## DATA FOR THE TASK
════════════════════
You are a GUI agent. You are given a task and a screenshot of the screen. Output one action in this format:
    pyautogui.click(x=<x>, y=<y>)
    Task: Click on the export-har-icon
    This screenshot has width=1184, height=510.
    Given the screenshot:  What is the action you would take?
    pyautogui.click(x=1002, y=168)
════════════════════
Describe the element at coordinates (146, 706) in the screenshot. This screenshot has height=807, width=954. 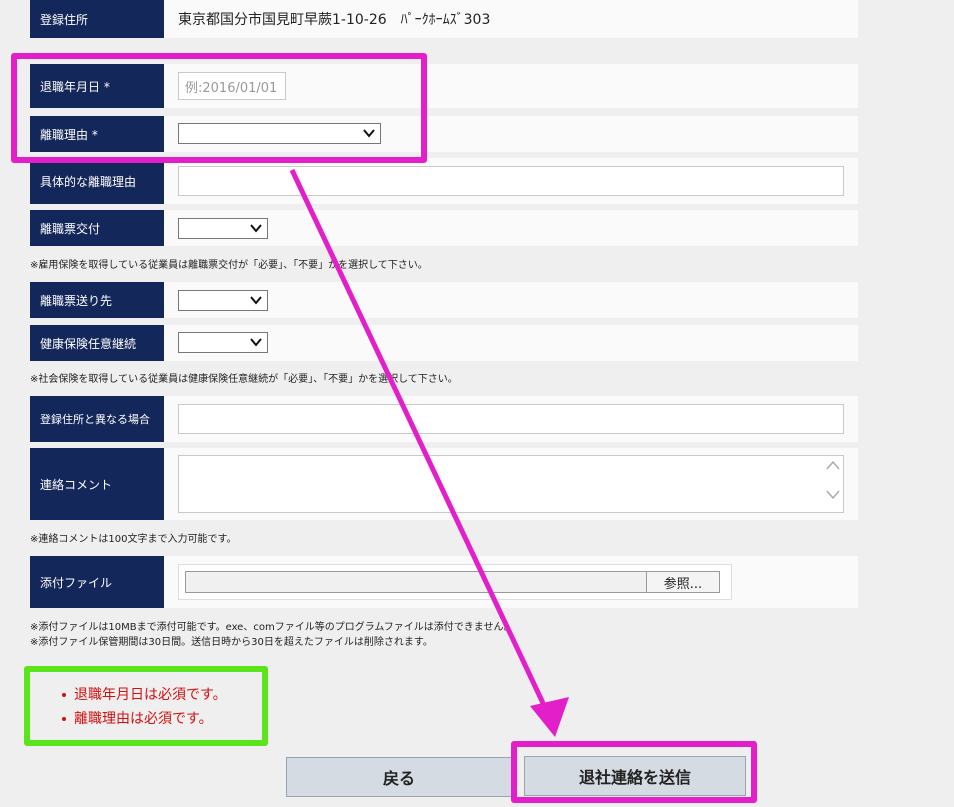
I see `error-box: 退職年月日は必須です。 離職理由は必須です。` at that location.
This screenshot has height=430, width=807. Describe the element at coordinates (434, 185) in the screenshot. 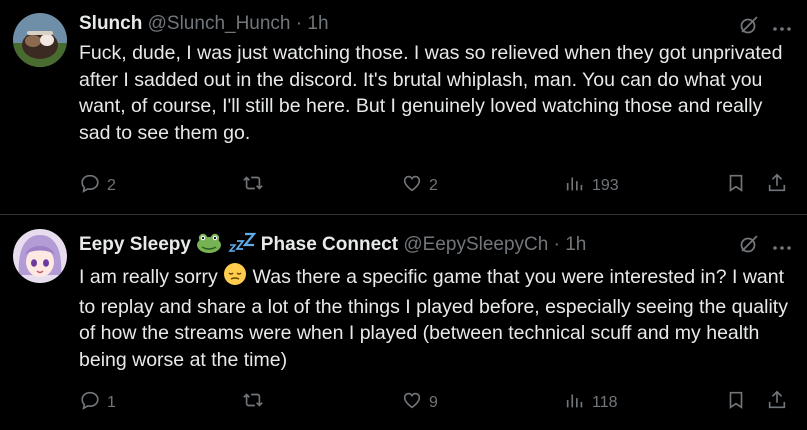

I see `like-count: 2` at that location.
════════════════════
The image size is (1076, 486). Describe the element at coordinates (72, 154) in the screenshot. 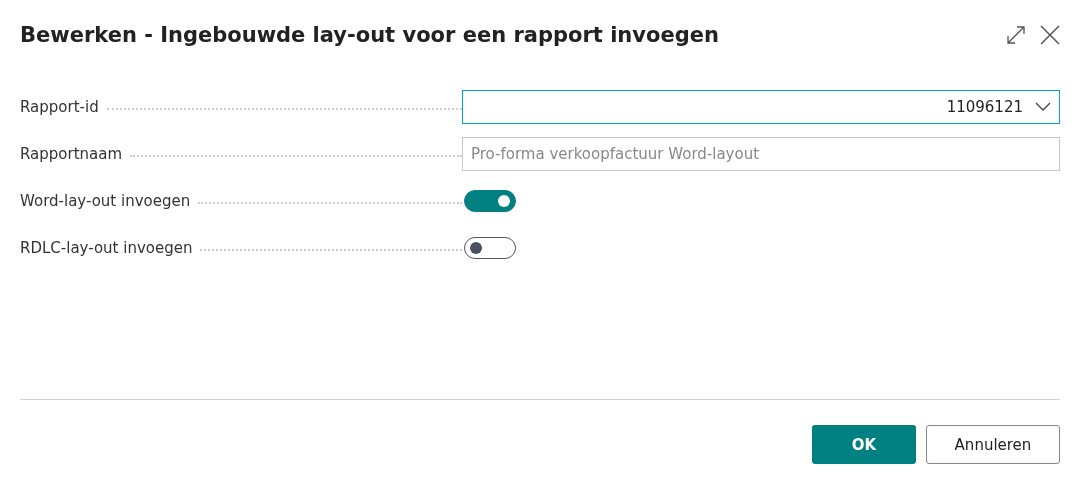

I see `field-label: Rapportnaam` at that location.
════════════════════
## PROBLEM DESCRIPTION
Copy out every line from the one containing "You are a GUI" down to the one containing "pyautogui.click(x=1002, y=168)", both included, exactly as they appear.

## SOLUTION
You are a GUI agent. You are given a task and a screenshot of the screen. Output one action in this format:
    pyautogui.click(x=<x>, y=<y>)
    Task: Click on the export-har-icon
    This screenshot has width=1184, height=510.
    Given the screenshot:  What is the action you would take?
    pyautogui.click(x=1002, y=168)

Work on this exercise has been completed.